## SHORT TASK:
Copy the SGI essay from "There were many reasons" up to and including "the growth markets).", substituting "merger" for every "acquisition".

In this post, the author indicates that SGI committed suicide, or at least attempted it twice. Their rationale was that the NT porting bit was the first phase, and that the Itanium choice was the second. Further they posit that there is no value left in the company.
I disagree with the first and third points. SGI acquired Cray during the time when we were busy taking away their business. This was IMO, one of the first fatal mistakes. To correct some misconceptions/misperceptions, the O2k (Origin) was called many things internally, including the “Cray-killer”, and its design was complete before the acquisition. Renaming the Numa-link to be Cray-link was a (misplaced) fob to Cray. SGI built the machine based upon the Stanford DASH project work (hired key DASH architect for this). SGI knew large processor count machine work, but building an OS that happily worked well across a single system image of more than 64 processors was hard. Took a while. Very few people can do this today, a decade later.
There were many reasons why this acquisition was a bad idea. There were many mistakes made during the acquisition. Many afterwords. SGI managed to give away technology for a song that made a direct competitor a fortune. SGI managed to avoid focusing upon a massive growth market, as it didn’t understand web servers, and its Challenge S machines blew the doors off everything out there. SGI let Cray managers take over, and this resulted in a larger version of Cray, burning through resources, screwing business decisions up, missing opportunistic and strategic business that they had no personal interest in, and finally retreating to the high end (also known as abandoning the growth markets).
The NT bit was a minor footnote, really. The porting of NT to a new architecture was interesting, but SGI blew it by not recognizing (and enough of us were telling management this) that the market was rapidly being commoditized, which meant you needed to reformulate the plans. Build better video cards. Capture a much larger market.
The old diehard business types in SGI poo-pooed this. There was no way, in their expert opinion, that 3D graphics would ever get commoditized, and no way that desktop PC cards would ever be able to do what SGI systems did.
Ok, you can stop laughing now. They really believed that.
Shortly after these decisions, Dave Orton, Dan Vivoli and others bolted and joined nVidia, taking lots of graphics folks with them. Kai-Fu Lee bolted for Microsoft, and with the hiring of “Rocket” Rick Belluzzo, SGI appears to have bartered a large chunk of IP over to Mr Gates and crew for cash on the barrel-head. Oddly enough, “Rocket” Rick later wound up working for Mr Gates. “Rocket” Rick wasn’t a complete disaster for SGI, the momentum had been established, and the death spiral had begun. He simply hastened it.
The NT machine was actually a good idea (if not a poor design). By being on the forefront of commoditization of graphics, SGI could have been where nVidia/ATI are today. Huge market, quite profitable, with a nice supercomputer division on the side. You create a new market by cannibalizing the old. This is a fact of business, you have no choice in the matter. It will happen, again and again. The foolish company will deny reality and pretend it will never happen. Then they will watch in horror and inability to act while a new company comes along and destroys their market for them, creating a newer one, and a larger one in the process. The agile company will prepare for it and be ready to cannibalize their own market once they see it is ready for it.

[Rows of pointing data]
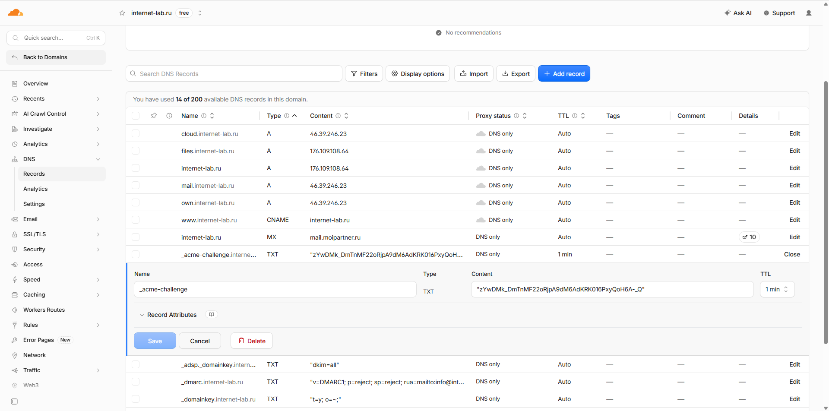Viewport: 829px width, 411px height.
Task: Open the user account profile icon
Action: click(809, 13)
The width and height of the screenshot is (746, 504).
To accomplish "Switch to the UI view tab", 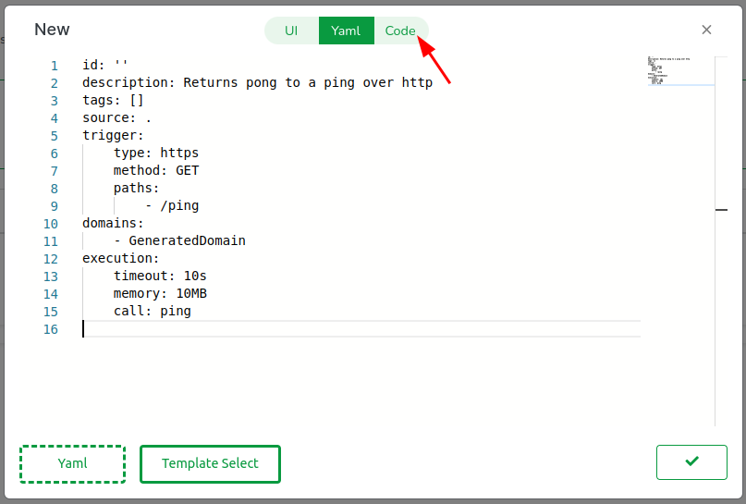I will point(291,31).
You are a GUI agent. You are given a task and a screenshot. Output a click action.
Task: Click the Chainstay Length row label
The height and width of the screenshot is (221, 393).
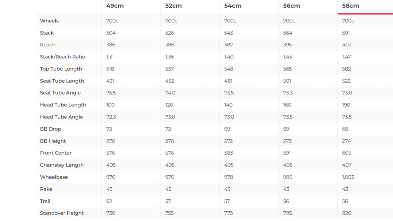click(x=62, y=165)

## OUTPUT:
There were many reasons why this merger was a bad idea. There were many mistakes made during the merger. Many afterwords. SGI managed to give away technology for a song that made a direct competitor a fortune. SGI managed to avoid focusing upon a massive growth market, as it didn’t understand web servers, and its Challenge S machines blew the doors off everything out there. SGI let Cray managers take over, and this resulted in a larger version of Cray, burning through resources, screwing business decisions up, missing opportunistic and strategic business that they had no personal interest in, and finally retreating to the high end (also known as abandoning the growth markets).